同社は、インスタグラムとフェイスブック、スレッズの13~15歳と推定されるユーザーに対し、テキストメッセージや電子メール、アプリ内メッセージで通知を送っている。この通知では、12月4日からアカウントの無効化が始まると伝えている。
オーストラリアでの禁止措置は12月10日に発効する。この措置はメタの3プラットフォームだけでなく、TikTokやユーチューブ、X(旧ツイッター)、レディットなどにも影響する。
同国のアンソニー・アルバニージー首相は、この「世界をリードする」禁止措置は「子どもを子どもらしくさせる」ことを目的としていると語った。
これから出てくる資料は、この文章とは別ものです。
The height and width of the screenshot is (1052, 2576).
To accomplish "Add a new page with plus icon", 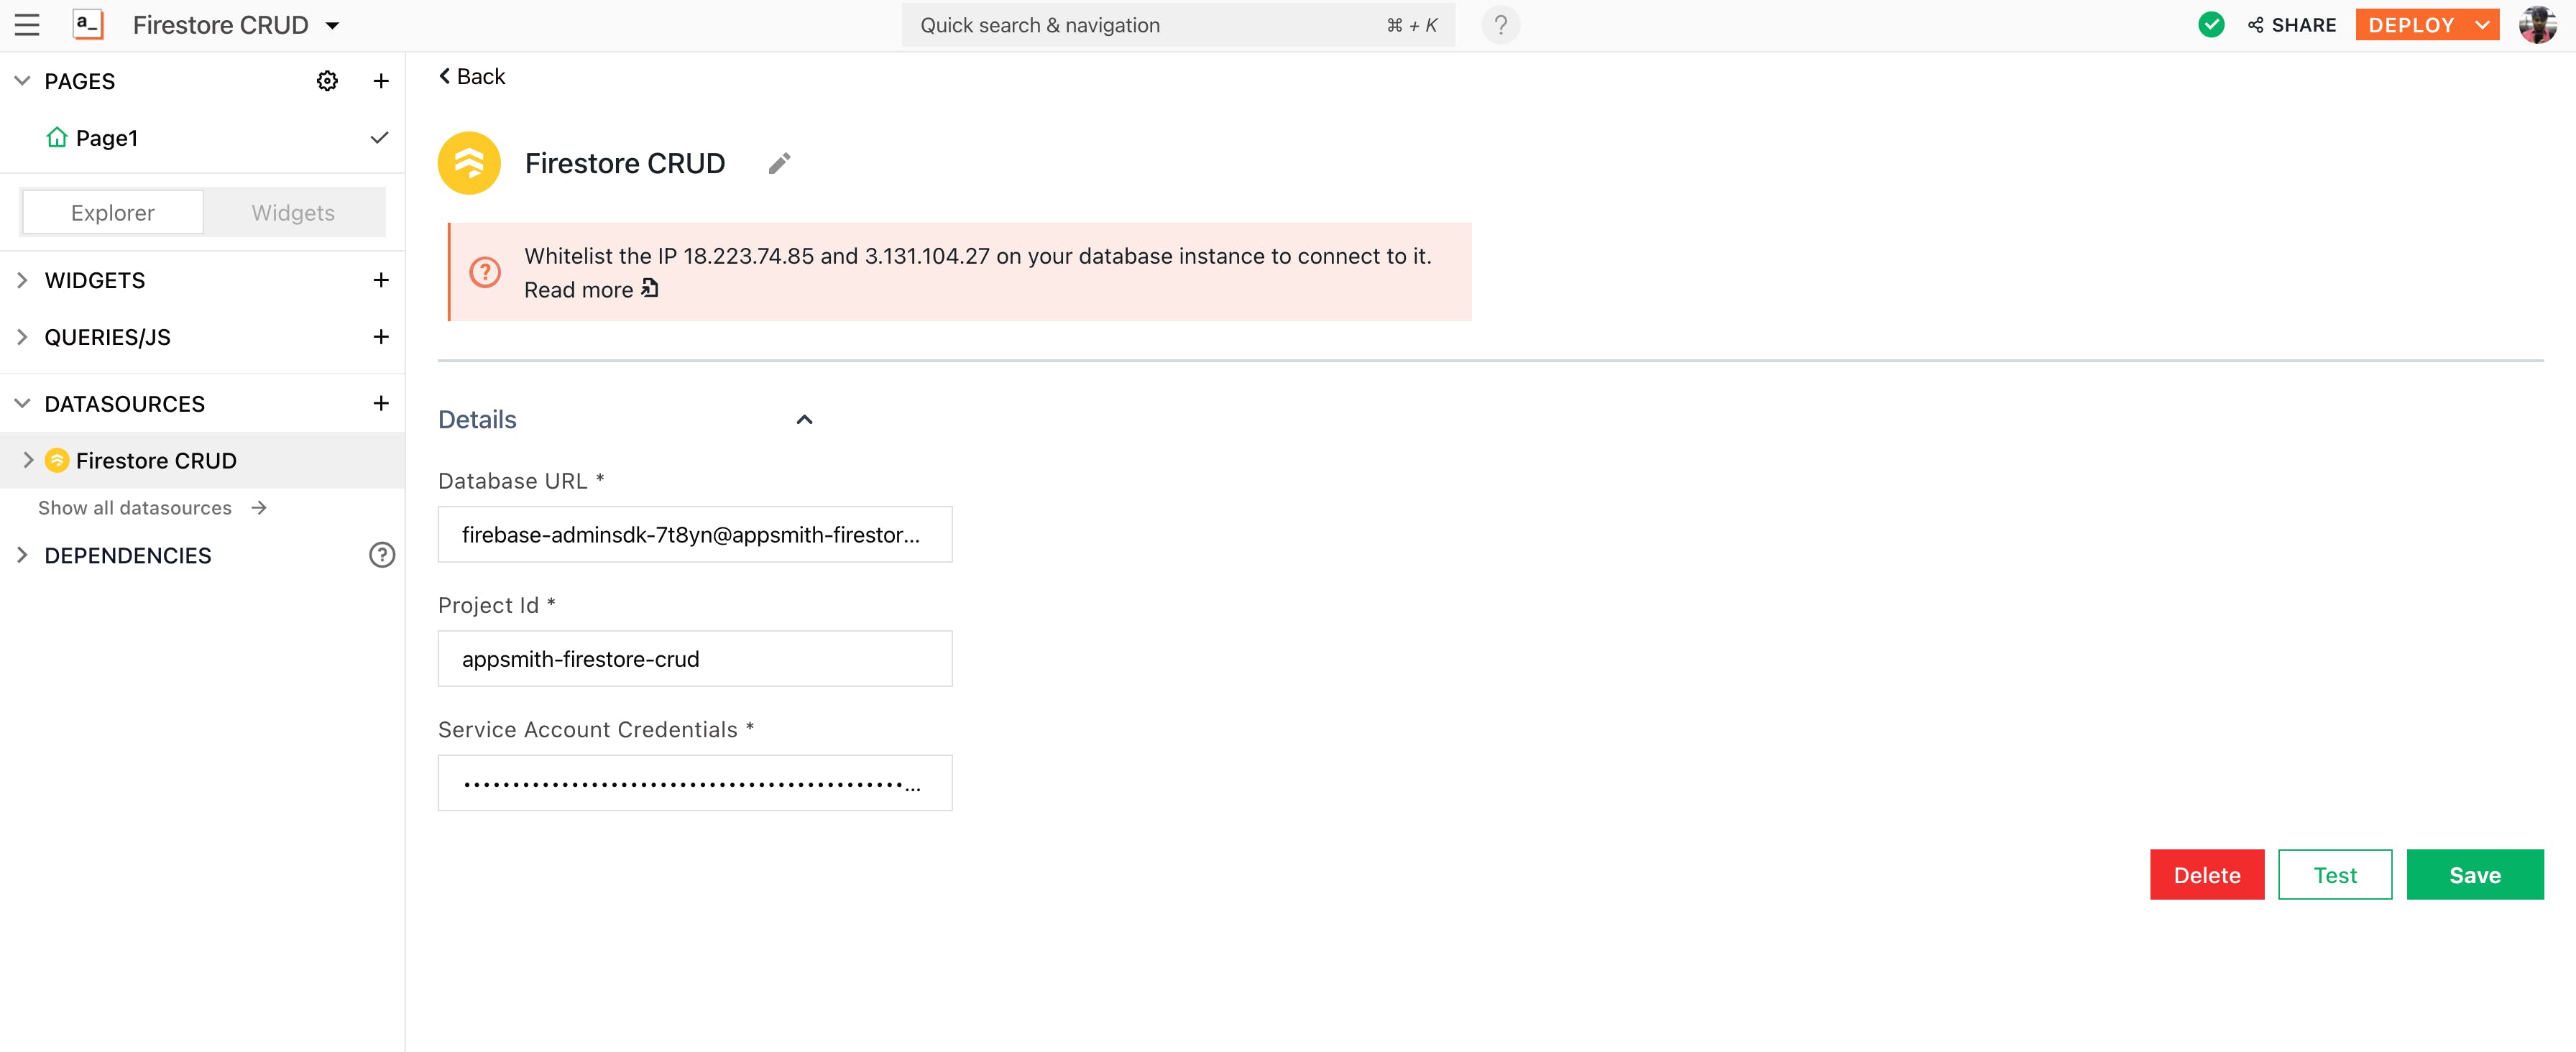I will click(380, 81).
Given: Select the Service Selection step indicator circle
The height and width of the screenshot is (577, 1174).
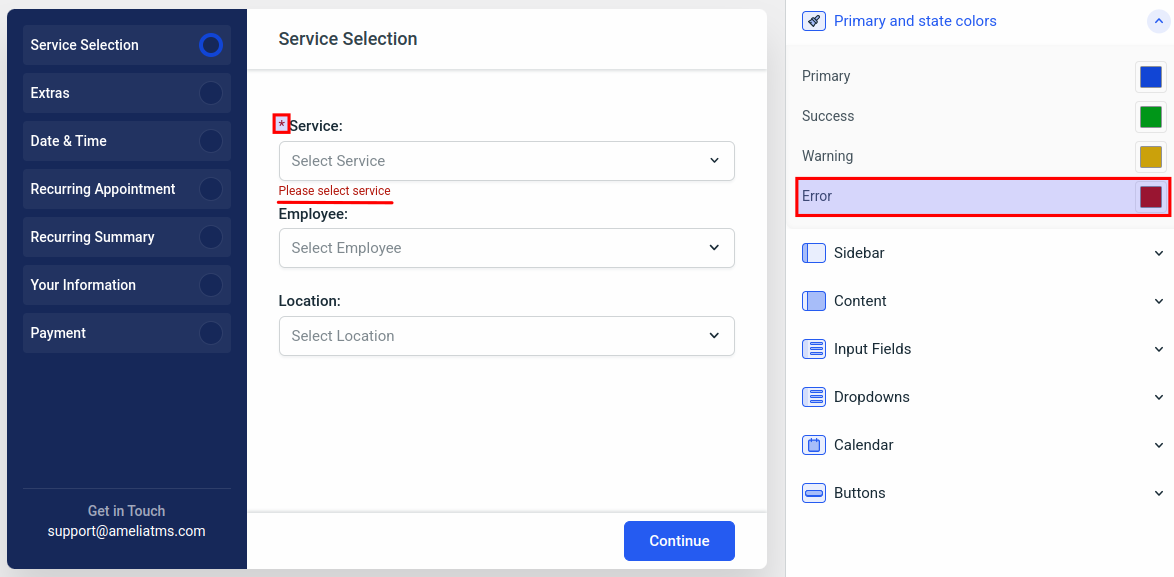Looking at the screenshot, I should tap(211, 45).
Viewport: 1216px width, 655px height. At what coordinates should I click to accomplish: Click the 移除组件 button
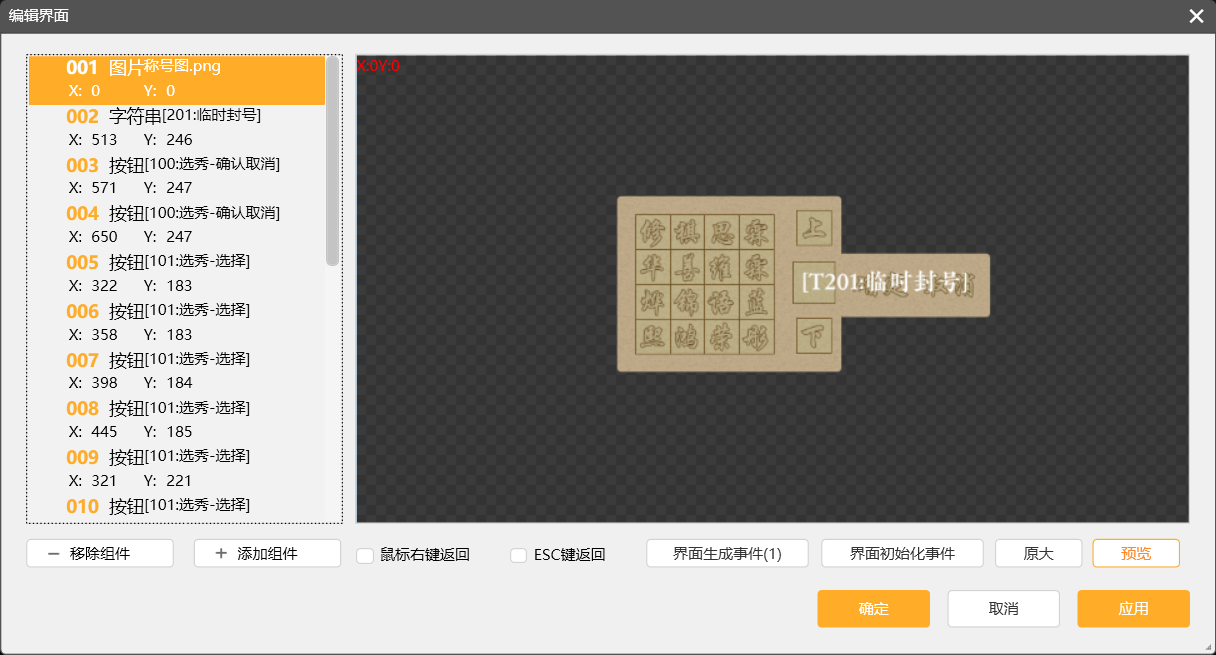pos(100,554)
メタをはじめとするSNS企業はこの措置に反対しているものの、従う意向を示している。
オーストラリアのオンライン規制当局である「eセーフティー・コミッショナー」は、13~15歳の年齢層に属するユーザー数は、フェイスブックで15万人、インスタグラムで35万人だと推計している。
メタのプラットフォームでは、12月4日以降、16歳未満の子どもはアカウントを作成できなくなる。また、若い利用者に対し、再びアカウントを開設できる年齢になった際に通知が届くよう、連絡先情報の更新を求めている。
利用者は、アカウントが閉鎖される前に投稿、動画、メッセージをダウンロードして保存できるという。
また、年齢確認用の「動画セルフィー」を撮影することで、プラットフォームを利用できる年齢だと申告し、制限に異議を申し立てることもできる。
年齢確認では、運転免許証など政府発行の身分証明書を提出することも可能だ。
年齢確認の手法については、オーストラリア政府の委託を受け、イギリスに拠点を置く年齢確認認証機構(ACCS)が検証している。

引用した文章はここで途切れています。